The monstrance used in 1941 as more than 80,000 Catholics processed through light rain to the Minnesota State Fairgrounds is now housed at The Saint Paul Seminary.

The gold, circular vessel for housing the consecrated host at this year’s Congress was much larger and heavier; Cozzens had to make sure he had a good grip before benediction Wednesday night.

And each evening, at least once, that monstrance was placed on an altar near where the coin is tossed at Colts home games. The only active electronics were spotlights all pointed at the Blessed Sacrament.

And between 50,000 and 60,000 pilgrims stared at Christ in complete silence.

The absence of presence

The world is loud.

  • Scientists estimate the average living person consumes as much as 74 GB of information (mainly from electronic media) each day. That’s the equivalent of watching 16 movies.
  • The average human attention span is 8.25 seconds. Goldfish can stay focused on one thing longer than people can.
  • The National Institute of Health published a study that showed a correlation between social media engagement and poor mental health.
  • At least one in five U.S. adults and one in 10 American children is experiencing mental illness, according to Mental Health America.

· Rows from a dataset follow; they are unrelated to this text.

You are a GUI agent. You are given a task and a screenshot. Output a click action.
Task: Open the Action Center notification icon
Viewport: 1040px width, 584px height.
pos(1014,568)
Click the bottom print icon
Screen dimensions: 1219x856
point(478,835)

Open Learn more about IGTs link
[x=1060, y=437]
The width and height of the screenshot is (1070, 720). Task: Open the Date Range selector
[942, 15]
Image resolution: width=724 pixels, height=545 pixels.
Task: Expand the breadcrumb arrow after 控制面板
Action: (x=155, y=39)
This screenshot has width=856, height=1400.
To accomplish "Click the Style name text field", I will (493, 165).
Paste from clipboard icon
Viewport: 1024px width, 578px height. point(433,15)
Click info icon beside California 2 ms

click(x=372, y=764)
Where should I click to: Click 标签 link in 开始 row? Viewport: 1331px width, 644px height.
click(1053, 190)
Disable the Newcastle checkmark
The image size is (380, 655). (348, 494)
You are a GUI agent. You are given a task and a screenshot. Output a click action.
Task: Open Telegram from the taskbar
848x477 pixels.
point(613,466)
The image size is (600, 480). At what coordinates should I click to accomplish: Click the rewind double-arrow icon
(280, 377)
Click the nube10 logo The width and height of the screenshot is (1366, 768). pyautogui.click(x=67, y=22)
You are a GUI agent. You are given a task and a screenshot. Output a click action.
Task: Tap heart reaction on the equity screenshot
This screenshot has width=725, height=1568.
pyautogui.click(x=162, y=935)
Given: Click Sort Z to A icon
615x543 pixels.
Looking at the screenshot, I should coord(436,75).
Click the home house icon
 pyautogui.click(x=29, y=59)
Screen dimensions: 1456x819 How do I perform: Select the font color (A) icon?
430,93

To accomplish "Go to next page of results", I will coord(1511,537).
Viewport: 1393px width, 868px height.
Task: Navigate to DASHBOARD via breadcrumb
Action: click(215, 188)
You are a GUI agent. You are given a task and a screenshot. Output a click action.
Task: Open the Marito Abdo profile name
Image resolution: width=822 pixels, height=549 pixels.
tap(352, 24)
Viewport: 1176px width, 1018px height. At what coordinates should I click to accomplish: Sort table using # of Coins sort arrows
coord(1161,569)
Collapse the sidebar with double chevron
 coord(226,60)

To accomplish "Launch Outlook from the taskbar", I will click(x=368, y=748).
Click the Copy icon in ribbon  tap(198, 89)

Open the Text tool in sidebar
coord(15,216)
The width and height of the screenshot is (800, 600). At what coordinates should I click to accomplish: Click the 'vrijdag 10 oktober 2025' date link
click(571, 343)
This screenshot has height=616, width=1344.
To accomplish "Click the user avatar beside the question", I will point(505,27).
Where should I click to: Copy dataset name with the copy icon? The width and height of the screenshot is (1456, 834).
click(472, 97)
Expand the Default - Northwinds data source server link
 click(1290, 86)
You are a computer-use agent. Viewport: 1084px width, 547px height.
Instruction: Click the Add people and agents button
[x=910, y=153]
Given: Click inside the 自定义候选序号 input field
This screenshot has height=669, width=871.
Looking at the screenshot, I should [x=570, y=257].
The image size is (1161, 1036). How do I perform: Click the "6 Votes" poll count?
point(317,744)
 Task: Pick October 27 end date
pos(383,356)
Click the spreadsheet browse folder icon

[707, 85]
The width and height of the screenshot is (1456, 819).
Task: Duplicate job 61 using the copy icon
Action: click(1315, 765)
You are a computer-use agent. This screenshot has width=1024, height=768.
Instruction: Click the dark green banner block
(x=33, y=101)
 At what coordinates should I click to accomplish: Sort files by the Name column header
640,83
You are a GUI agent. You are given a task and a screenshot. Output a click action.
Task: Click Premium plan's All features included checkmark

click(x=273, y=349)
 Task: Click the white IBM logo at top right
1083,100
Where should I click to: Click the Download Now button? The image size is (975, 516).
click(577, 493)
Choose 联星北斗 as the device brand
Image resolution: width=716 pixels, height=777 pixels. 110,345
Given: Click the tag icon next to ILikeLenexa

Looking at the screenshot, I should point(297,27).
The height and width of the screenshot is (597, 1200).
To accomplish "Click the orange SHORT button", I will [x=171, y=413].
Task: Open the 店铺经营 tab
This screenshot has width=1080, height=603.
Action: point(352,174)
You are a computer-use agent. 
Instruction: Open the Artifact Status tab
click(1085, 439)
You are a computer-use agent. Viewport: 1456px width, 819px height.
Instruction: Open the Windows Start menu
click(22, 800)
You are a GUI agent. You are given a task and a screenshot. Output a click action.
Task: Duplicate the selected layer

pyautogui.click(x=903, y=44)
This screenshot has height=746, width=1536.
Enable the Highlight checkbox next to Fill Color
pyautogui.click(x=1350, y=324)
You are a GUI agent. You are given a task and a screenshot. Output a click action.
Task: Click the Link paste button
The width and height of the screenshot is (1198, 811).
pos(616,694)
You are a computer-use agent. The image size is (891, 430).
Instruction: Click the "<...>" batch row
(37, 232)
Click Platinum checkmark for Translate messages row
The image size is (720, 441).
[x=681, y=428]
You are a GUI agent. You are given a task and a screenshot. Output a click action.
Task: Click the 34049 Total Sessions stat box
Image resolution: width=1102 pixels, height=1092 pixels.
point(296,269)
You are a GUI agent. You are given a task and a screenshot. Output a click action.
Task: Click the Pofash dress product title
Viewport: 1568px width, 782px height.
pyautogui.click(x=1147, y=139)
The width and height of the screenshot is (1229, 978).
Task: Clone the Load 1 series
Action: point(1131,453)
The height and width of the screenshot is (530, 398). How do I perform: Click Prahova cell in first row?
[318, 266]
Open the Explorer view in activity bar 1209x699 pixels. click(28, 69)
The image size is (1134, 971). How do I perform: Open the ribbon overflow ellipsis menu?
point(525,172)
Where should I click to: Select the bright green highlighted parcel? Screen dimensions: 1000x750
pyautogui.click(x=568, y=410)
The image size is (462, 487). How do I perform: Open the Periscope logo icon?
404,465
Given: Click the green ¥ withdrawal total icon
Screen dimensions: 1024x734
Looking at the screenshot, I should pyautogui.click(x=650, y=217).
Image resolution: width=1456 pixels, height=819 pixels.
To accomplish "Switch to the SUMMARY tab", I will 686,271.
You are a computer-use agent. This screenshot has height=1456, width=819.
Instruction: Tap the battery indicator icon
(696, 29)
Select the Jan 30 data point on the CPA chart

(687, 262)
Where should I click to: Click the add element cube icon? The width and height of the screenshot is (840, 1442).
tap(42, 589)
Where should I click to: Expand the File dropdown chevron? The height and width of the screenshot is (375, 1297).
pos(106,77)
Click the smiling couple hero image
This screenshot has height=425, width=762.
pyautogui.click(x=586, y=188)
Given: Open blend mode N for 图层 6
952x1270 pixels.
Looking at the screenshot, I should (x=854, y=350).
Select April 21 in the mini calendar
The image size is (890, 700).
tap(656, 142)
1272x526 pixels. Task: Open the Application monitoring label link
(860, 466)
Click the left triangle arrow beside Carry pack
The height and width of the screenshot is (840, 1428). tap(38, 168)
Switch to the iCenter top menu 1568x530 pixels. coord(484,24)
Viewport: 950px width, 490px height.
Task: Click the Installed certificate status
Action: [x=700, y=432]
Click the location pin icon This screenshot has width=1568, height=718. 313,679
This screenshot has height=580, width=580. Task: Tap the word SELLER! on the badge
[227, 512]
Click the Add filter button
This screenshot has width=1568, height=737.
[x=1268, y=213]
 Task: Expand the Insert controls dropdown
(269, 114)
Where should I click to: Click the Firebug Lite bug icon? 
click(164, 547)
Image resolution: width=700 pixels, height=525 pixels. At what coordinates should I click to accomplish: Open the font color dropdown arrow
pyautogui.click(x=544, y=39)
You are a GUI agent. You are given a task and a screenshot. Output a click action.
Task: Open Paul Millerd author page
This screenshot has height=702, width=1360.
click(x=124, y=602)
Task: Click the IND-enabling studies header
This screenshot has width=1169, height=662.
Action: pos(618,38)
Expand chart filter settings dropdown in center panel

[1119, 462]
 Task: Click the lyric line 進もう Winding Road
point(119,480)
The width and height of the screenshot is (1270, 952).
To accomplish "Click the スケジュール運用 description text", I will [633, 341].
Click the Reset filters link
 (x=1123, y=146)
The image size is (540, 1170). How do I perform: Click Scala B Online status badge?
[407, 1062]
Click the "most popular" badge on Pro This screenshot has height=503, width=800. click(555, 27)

There’s no panacea. But recent research suggests silence is a strong antidote. According to Healthline, the absence of noise can:

  • Lower blood pressure
  • Improve concentration and focus
  • Calm racing thoughts
  • Stimulate brain growth
  • Reduce cortisol (the primary stress hormone)
  • Enhance creativity
  • Improve insomnia
  • Encourage mindfulness

OK, cool. But where can it be found?

The Source and Summit

Few places are completely silent. But at many Catholic parishes throughout the U.S. – and the world – there’s a place where, usually, the only sound is a creaking kneeler.

An adoration chapel.

At the National Eucharistic Congress, Cozzens and several Saint Paul Seminary seminarians led tens of thousands of Catholics in a Eucharistic procession from St. John the Evangelist church to the Indiana War Memorial and Museum. In May, 7,000 Twin Cities Catholics followed Jesus inside the 1941 Eucharistic Congress monstrance down Summit Avenue from the seminary to the Cathedral of St. Paul – part of the National Eucharistic Pilgrimage, a four-route, months-long sojourn culminating at the congress.

The key call-to-action for all Catholics – not just attendees – from National Eucharistic Revival leadership, though, is much narrower and simpler.

“Walk with one,” Cozzens and his team of organizers dubbed it. Find one person who’s away from the faith and invite him or her in.

How the heck do you do that?

Every gathering starts with an invitation

During his keynote speech, Schmitz – the widely popular host of the Bible in a Year and Catechism in a Year podcasts with Cavins, and a frequent Ascension contributor – called Mass an “insider thing.”

“We have a complex relationship with inviting people ‘on the outside’ into Mass; I think that’s OK,” said Schmitz, who was ordained in 2003 after attending The Saint Paul Seminary. “Where can there be a moment of evangelization regarding the Eucharist? I think in proclaiming the Word, in unpacking the Bible in a way that says ‘here are all the parts of the Bible that point to Jesus in the Eucharist.’ That’s one thing that’s so important.

“Another thing: Adoration, I really believe, can become a place where Jesus gets to win hearts to Himself.”

To be clear, non-Catholics aren’t banned from Mass. They’re prohibited from receiving Communion.

But the Eucharist isn’t prohibited from receiving them.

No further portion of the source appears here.